- _What the task requires_: Reproduce each of the following items verbatim, line for line.

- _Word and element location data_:

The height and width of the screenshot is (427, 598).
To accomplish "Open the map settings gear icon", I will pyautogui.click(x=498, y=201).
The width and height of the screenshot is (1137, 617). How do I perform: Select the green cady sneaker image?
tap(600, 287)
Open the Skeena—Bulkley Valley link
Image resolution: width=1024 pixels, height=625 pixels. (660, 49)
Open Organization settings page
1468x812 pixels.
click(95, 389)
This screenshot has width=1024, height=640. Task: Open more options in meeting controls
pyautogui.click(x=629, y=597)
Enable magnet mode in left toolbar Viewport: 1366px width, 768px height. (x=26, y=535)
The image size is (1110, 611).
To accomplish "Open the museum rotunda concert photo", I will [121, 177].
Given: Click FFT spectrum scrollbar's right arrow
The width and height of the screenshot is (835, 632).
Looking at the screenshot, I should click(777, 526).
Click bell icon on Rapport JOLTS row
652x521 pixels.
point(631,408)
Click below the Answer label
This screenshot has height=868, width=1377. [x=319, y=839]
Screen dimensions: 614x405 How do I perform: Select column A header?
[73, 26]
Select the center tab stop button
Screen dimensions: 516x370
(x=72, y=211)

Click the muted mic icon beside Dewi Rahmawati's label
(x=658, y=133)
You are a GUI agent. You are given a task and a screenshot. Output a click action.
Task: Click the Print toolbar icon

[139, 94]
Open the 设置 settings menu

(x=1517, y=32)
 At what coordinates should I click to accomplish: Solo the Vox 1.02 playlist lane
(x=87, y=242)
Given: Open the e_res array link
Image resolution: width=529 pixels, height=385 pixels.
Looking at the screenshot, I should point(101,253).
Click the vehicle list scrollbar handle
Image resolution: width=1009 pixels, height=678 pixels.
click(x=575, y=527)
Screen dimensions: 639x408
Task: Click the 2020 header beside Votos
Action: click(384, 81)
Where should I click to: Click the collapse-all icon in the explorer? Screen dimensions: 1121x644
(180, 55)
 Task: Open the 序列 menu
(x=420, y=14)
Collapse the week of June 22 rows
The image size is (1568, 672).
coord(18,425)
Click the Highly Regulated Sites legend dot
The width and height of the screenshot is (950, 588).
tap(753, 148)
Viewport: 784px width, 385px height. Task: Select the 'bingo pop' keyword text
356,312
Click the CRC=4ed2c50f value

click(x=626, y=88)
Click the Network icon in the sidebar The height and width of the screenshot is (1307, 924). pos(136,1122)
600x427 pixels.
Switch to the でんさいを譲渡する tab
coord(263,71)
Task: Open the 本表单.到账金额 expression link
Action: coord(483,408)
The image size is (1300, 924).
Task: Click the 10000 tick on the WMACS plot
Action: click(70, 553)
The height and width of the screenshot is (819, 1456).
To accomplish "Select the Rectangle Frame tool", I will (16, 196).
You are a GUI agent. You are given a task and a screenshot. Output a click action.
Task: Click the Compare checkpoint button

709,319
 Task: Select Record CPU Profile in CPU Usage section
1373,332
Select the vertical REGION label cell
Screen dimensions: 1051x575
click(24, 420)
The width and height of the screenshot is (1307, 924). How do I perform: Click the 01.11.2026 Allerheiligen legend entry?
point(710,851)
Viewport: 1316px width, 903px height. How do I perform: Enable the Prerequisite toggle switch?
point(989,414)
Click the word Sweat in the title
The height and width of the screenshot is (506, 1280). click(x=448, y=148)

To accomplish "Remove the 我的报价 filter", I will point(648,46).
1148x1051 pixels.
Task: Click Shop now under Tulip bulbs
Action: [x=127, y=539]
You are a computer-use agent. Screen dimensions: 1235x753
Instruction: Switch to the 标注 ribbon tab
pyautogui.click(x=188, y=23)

- _Expected output_:
The height and width of the screenshot is (427, 598).
To accomplish "Open the map settings gear icon", I will pyautogui.click(x=498, y=201).
The width and height of the screenshot is (1137, 617). How do I perform: Select the green cady sneaker image?
tap(600, 287)
Open the Skeena—Bulkley Valley link
Image resolution: width=1024 pixels, height=625 pixels. (660, 49)
Open Organization settings page
1468x812 pixels.
click(95, 389)
This screenshot has width=1024, height=640. Task: Open more options in meeting controls
pyautogui.click(x=629, y=597)
Enable magnet mode in left toolbar Viewport: 1366px width, 768px height. (x=26, y=535)
The image size is (1110, 611).
To accomplish "Open the museum rotunda concert photo", I will [121, 177].
Given: Click FFT spectrum scrollbar's right arrow
The width and height of the screenshot is (835, 632).
Looking at the screenshot, I should click(777, 526).
Click bell icon on Rapport JOLTS row
652x521 pixels.
point(631,408)
Click below the Answer label
This screenshot has height=868, width=1377. [x=319, y=839]
Screen dimensions: 614x405 How do I perform: Select column A header?
[73, 26]
Select the center tab stop button
Screen dimensions: 516x370
(x=72, y=211)

Click the muted mic icon beside Dewi Rahmawati's label
(x=658, y=133)
You are a GUI agent. You are given a task and a screenshot. Output a click action.
Task: Click the Print toolbar icon

[139, 94]
Open the 设置 settings menu

(x=1517, y=32)
 At what coordinates should I click to accomplish: Solo the Vox 1.02 playlist lane
(x=87, y=242)
Given: Open the e_res array link
Image resolution: width=529 pixels, height=385 pixels.
Looking at the screenshot, I should point(101,253).
Click the vehicle list scrollbar handle
Image resolution: width=1009 pixels, height=678 pixels.
click(x=575, y=527)
Screen dimensions: 639x408
Task: Click the 2020 header beside Votos
Action: click(384, 81)
Where should I click to: Click the collapse-all icon in the explorer? Screen dimensions: 1121x644
(180, 55)
 Task: Open the 序列 menu
(x=420, y=14)
Collapse the week of June 22 rows
The image size is (1568, 672).
coord(18,425)
Click the Highly Regulated Sites legend dot
The width and height of the screenshot is (950, 588).
tap(753, 148)
Viewport: 784px width, 385px height. Task: Select the 'bingo pop' keyword text
356,312
Click the CRC=4ed2c50f value

click(x=626, y=88)
Click the Network icon in the sidebar The height and width of the screenshot is (1307, 924). pos(136,1122)
600x427 pixels.
Switch to the でんさいを譲渡する tab
coord(263,71)
Task: Open the 本表单.到账金额 expression link
Action: coord(483,408)
The image size is (1300, 924).
Task: Click the 10000 tick on the WMACS plot
Action: click(70, 553)
The height and width of the screenshot is (819, 1456).
To accomplish "Select the Rectangle Frame tool", I will (16, 196).
You are a GUI agent. You are given a task and a screenshot. Output a click action.
Task: Click the Compare checkpoint button

709,319
 Task: Select Record CPU Profile in CPU Usage section
1373,332
Select the vertical REGION label cell
Screen dimensions: 1051x575
click(24, 420)
The width and height of the screenshot is (1307, 924). How do I perform: Click the 01.11.2026 Allerheiligen legend entry?
point(710,851)
Viewport: 1316px width, 903px height. How do I perform: Enable the Prerequisite toggle switch?
point(989,414)
Click the word Sweat in the title
The height and width of the screenshot is (506, 1280). click(x=448, y=148)

To accomplish "Remove the 我的报价 filter", I will point(648,46).
1148x1051 pixels.
Task: Click Shop now under Tulip bulbs
Action: [x=127, y=539]
You are a computer-use agent. Screen dimensions: 1235x753
Instruction: Switch to the 标注 ribbon tab
pyautogui.click(x=188, y=23)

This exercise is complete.